If I write that I grew up in a highly competitive environment, where
toughness, both physical and intellectual was constantly challenged at all
levels and was what we lived by, and that the current state of affairs deeply
disgusts me, is that going to land me on the censorship track and cause all
kinds of emotional angst?

I've been on the Internet since 1993, long before most of generation Y could
even use this medium, and long before the commoners (more angst! Oh the
impudence!) made the intellectual cesspool out of it, and I've noticed a
disturbing trend: write a dissenting opinion and count on being labeled a
troll.

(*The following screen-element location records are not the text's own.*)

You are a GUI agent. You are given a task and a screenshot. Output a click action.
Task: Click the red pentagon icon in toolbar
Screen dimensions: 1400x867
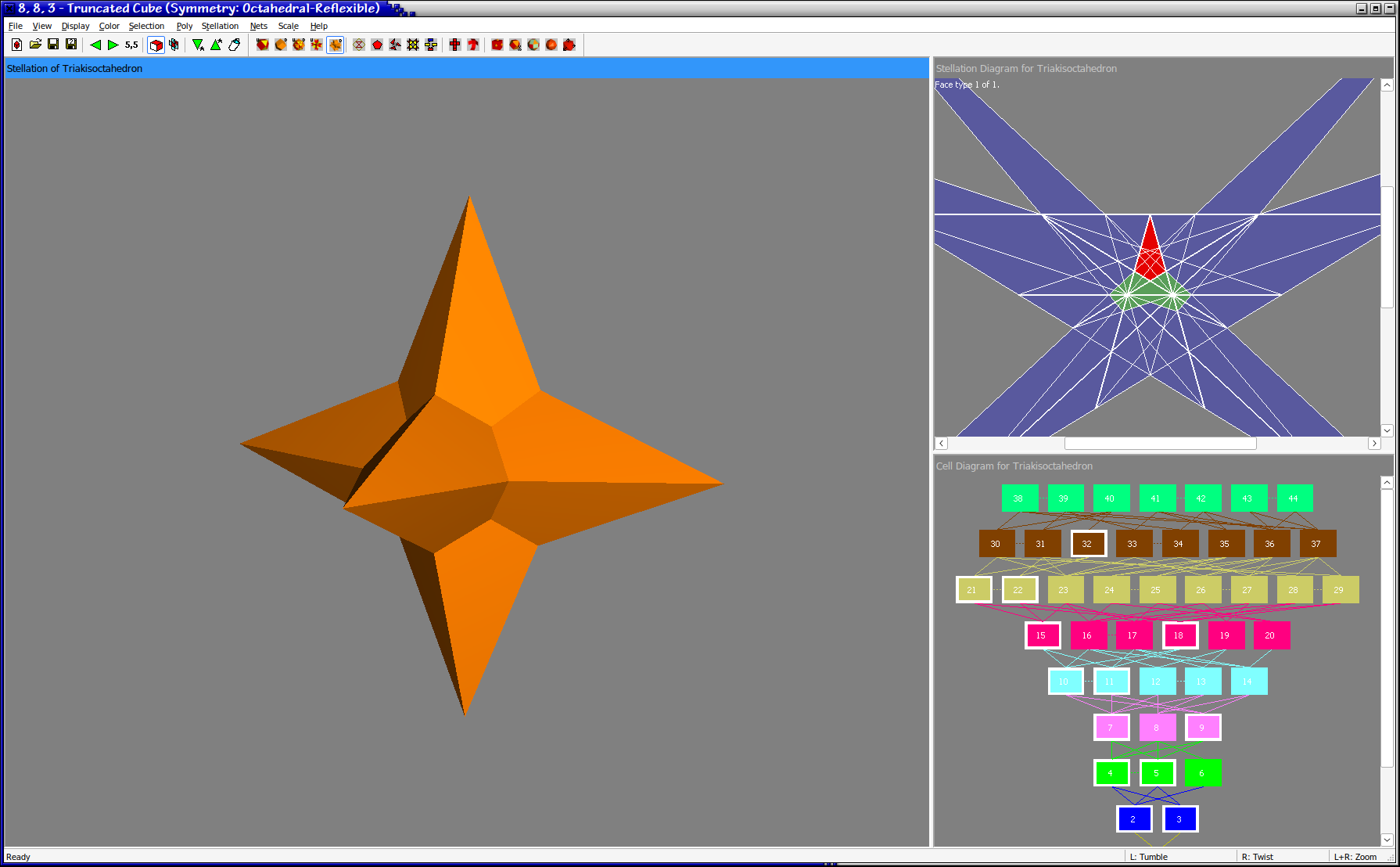coord(377,45)
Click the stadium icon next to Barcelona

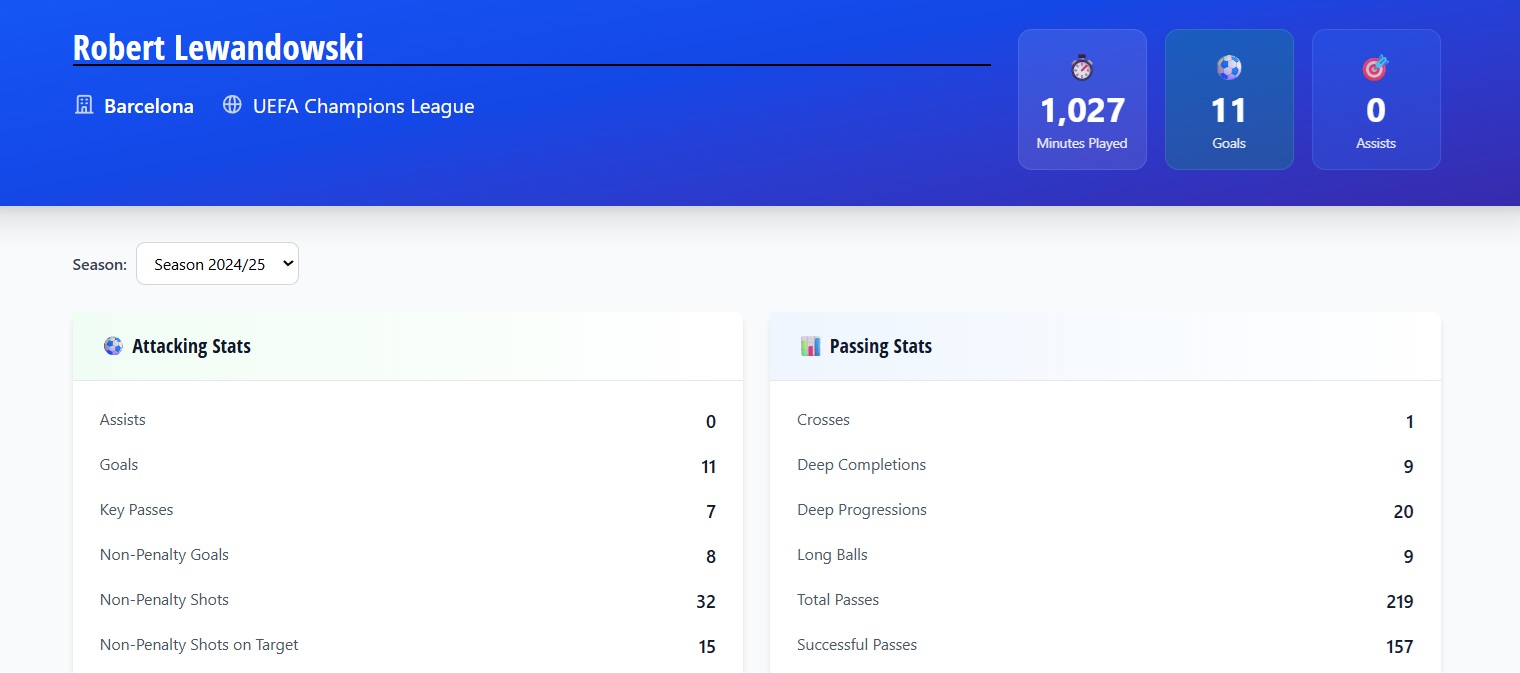pyautogui.click(x=83, y=105)
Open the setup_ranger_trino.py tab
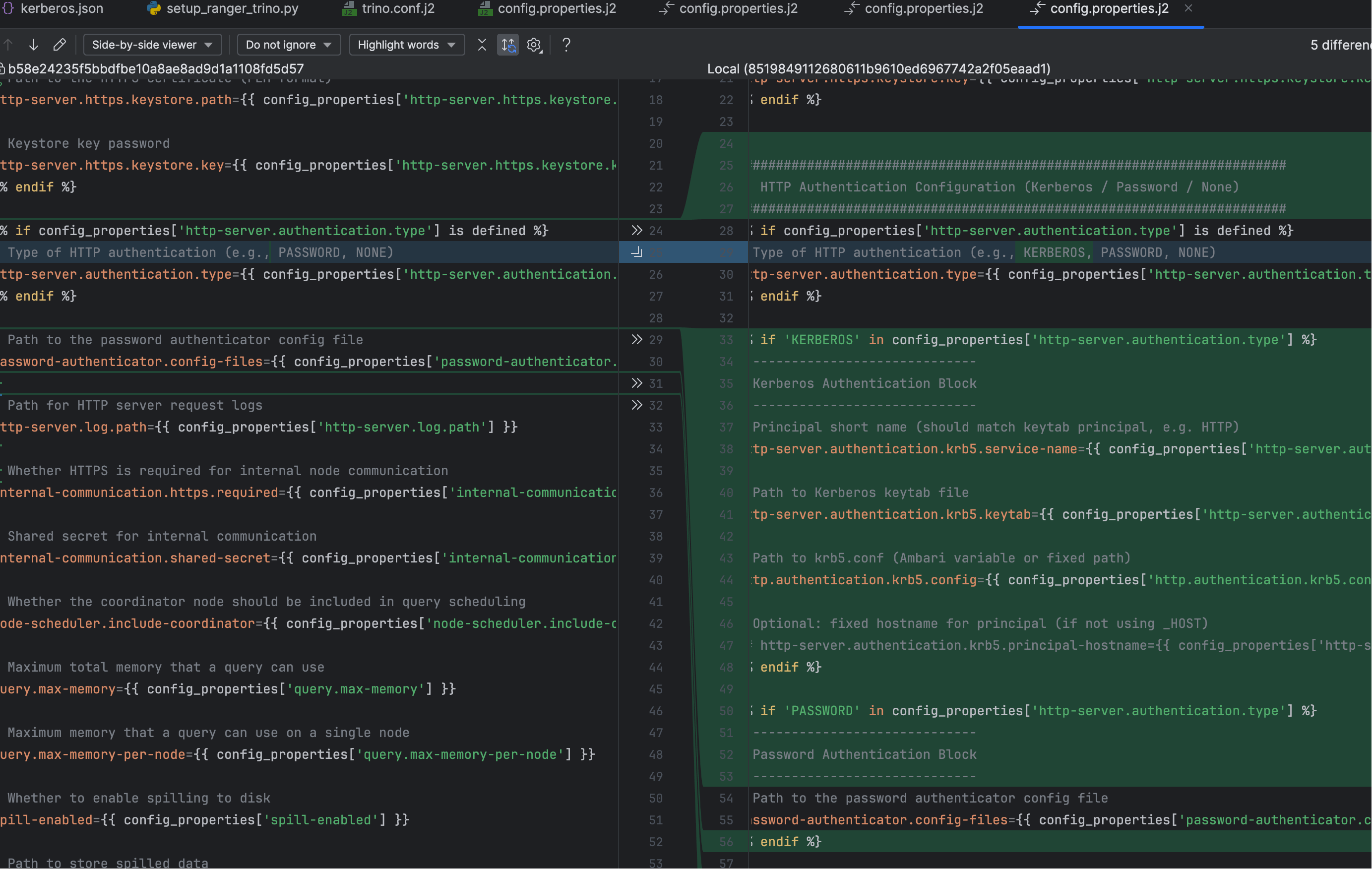This screenshot has width=1372, height=869. coord(232,8)
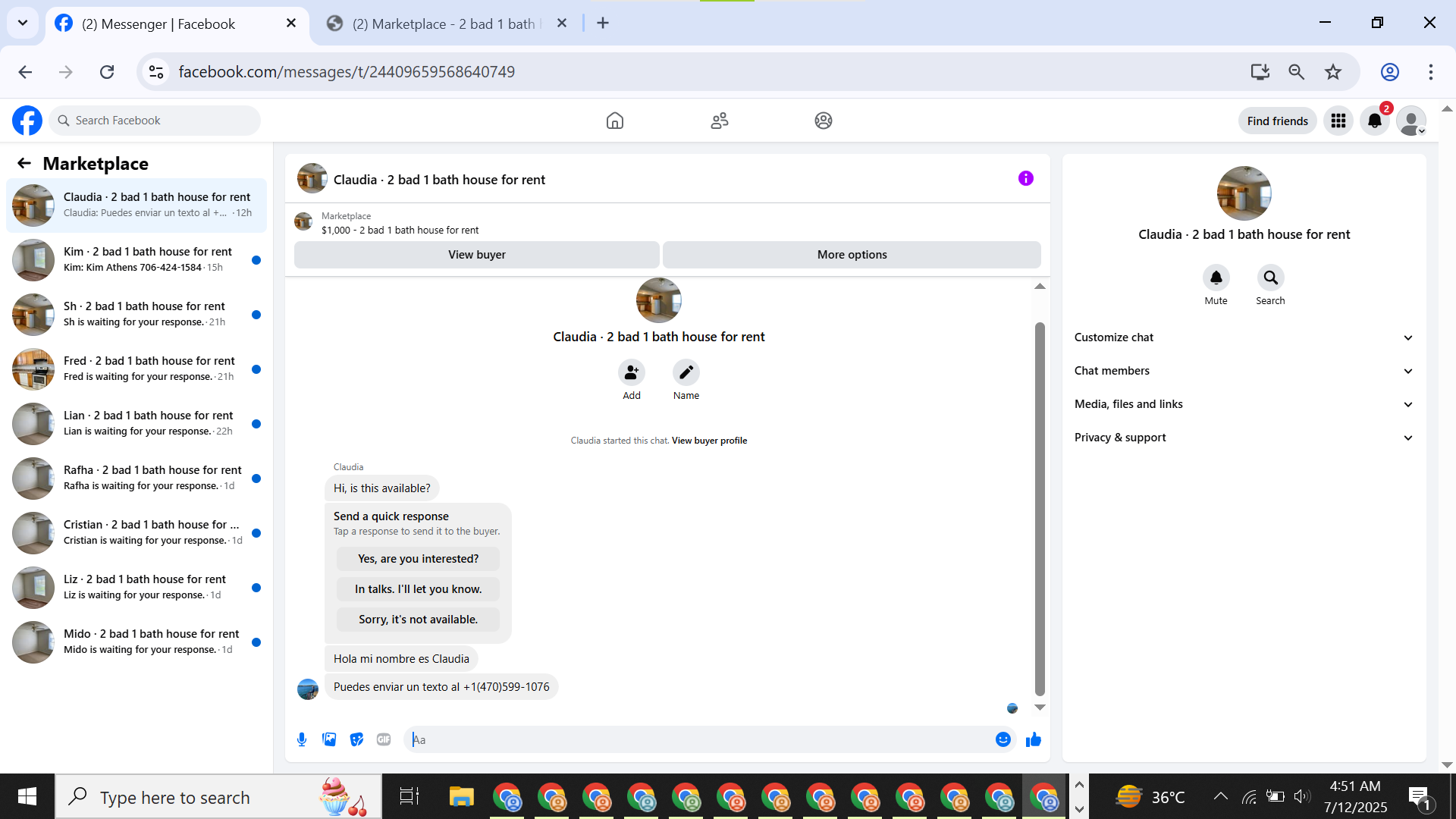The height and width of the screenshot is (819, 1456).
Task: Open the emoji picker in message box
Action: pos(1003,739)
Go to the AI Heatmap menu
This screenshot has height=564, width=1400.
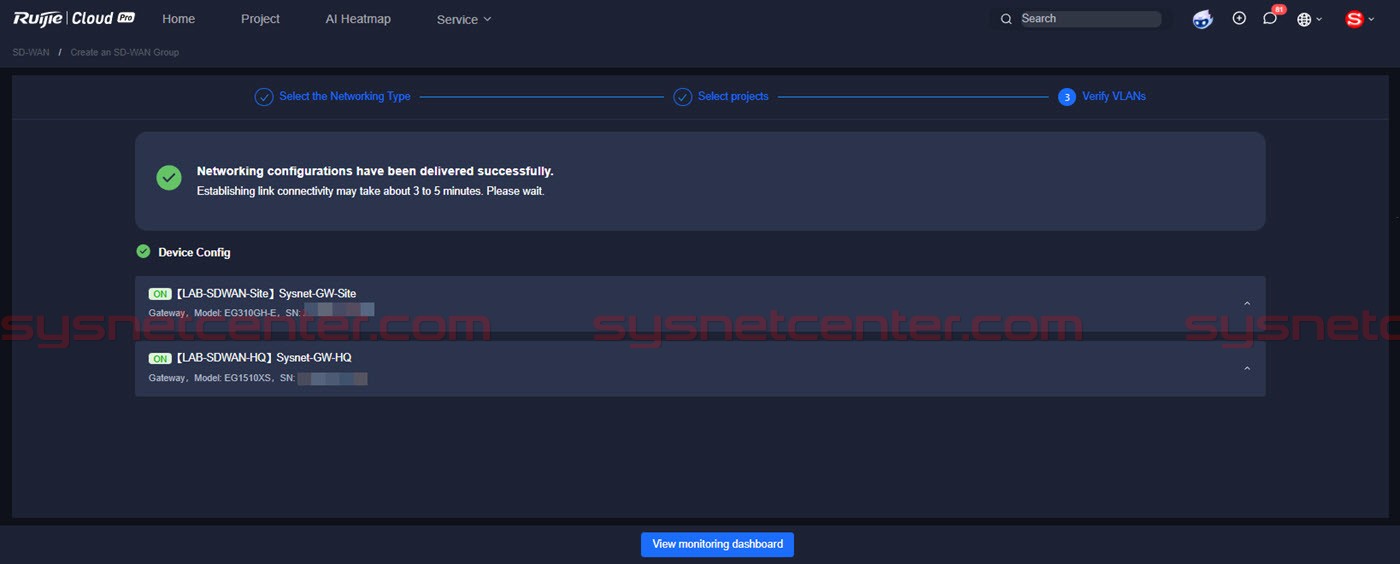358,19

Back in the day when you told someone that they're a lamer because
their decompression routine sucks and needs 80 bytes and they told you that
you're an incompetent asshole who just spews crap, you wrote a 51 byte routine
that was at least twice as fast, and told them where they belong; sometimes
the little flower would get so bent out of shape that they meet you with a
bunch of their friends and then get the living daylights beaten out of all of
them. And the world still turns, the Sun still rises, and sometimes you meet
those people and have coffee with them today, laughing about the good old
times. I really wonder if my generation completely or just partially failed at
parenting, raising "special flowers" which cannot deal even with simple
opposing opinion, let alone someone writing faster and shorter code, or having
better grades than them. What kind of panic would reign if they decided to
climb a tree without a carabine or a helmet, completely unattended?

------
billpg
The problem is (thing I hate)!

The solution to the problem is (thing I like)!